A page-turning thriller of life and death in the moral maze of the post-9/11 world—“An extraordinary work of fiction” from the bestselling author (The Washington Post).
The rules are simple. Break up your shape. Hide your smell. Never show your silhouette. Check the surfaces of your kit. Space the movements of your team. Use the shadows. Danny “Badger” Baxter has a talent for surveillance. He’s always followed the rules. Until now, they’ve kept him alive.
But now Badger has a bigger job than photographing dissident Northern Irish Republicans in muddy Ulster fields, or Islamic extremists on rainswept Yorkshire moors. MI6 have a plan to assassinate the Engineer—a brilliant maker of Improvised Explosive Devices, the roadside bombs which account for 80% of Allied casualties in Iraq and Afghanistan. The spooks know he’s planning to leave his home in Iran. They just need to find out when and where he’s traveling.

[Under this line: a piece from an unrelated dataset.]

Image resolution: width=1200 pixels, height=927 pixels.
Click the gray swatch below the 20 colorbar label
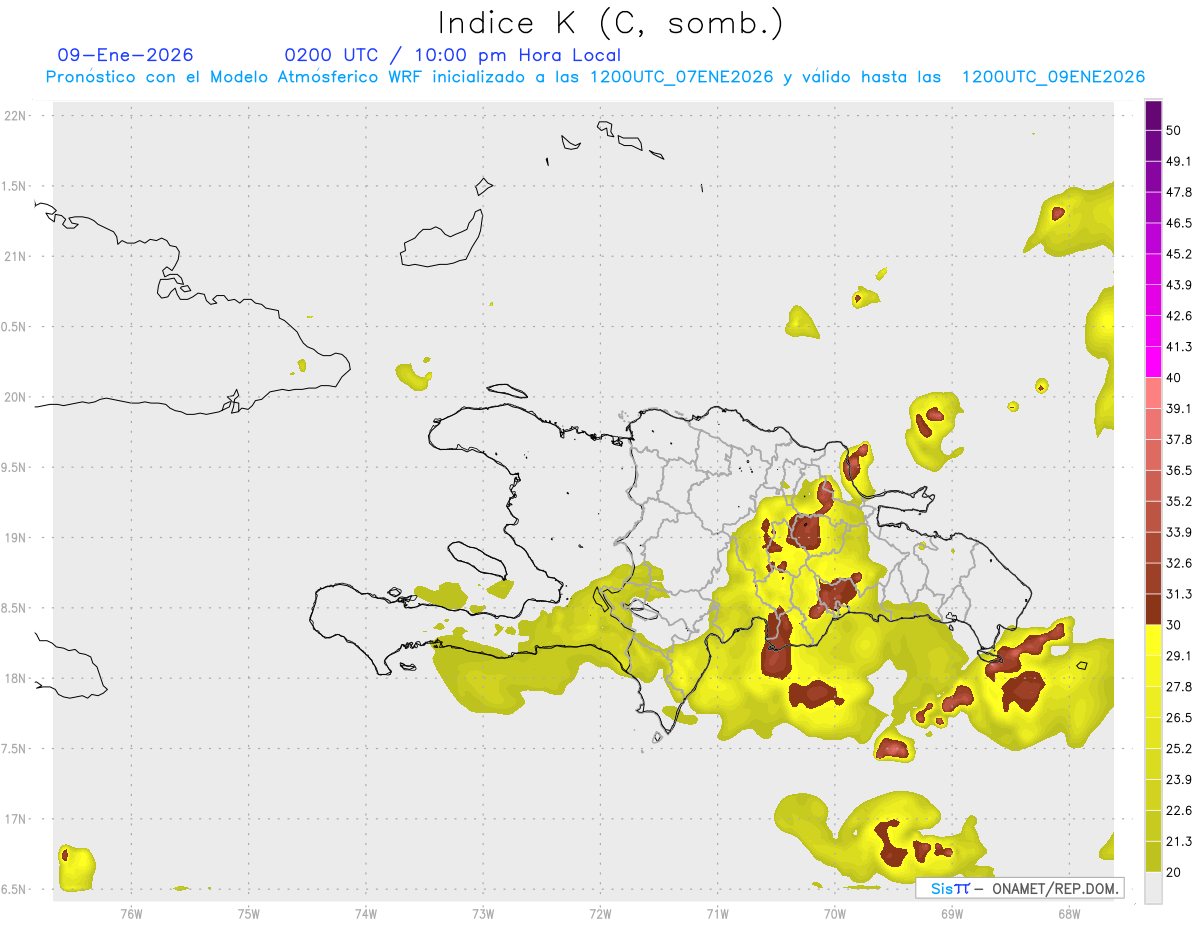tap(1153, 888)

So Badger finds himself on the wrong side of the Iranian border, burdened with a partner he loathes, lying under a merciless sun in a mosquito-infested marsh, observing the house. If things go wrong, as far as Her Majesty’s Government is concerned, his part in the plot is completely deniable.
With A Deniable Death, Gerald Seymour expertly explores the moral compromises of the secret world upon which we rely for our everyday security—and the amazing reserves of courage which ordinary people can find in extraordinary circumstances.
A Washington Post Notable Fiction Book of 2013
“The three British masters of suspense, Graham Greene, Eric Ambler, and John le Carré, have been joined by a fourth—Gerald Seymour.” —The New York Times
GERALD SEYMOUR was a reporter at ITN for fifteen years, where his first assignment was covering the Great Train Robbery in 1963. He later covered events in Vietnam, Borneo, Aden, Israel and Northern Ireland. Seymour was on the streets of Londonderry on the afternoon of Bloody Sunday, and was a witness to the massacre of Israeli athletes at the Munich Olympics. Seymour's first novel was the acclaimed thriller Harry's Game, set in Belfast, which became an instant international bestseller and later a television series. Six of Seymour's thrillers have now been filmed for television in the UK and US. A Deniable Death is his twenty-eighth novel.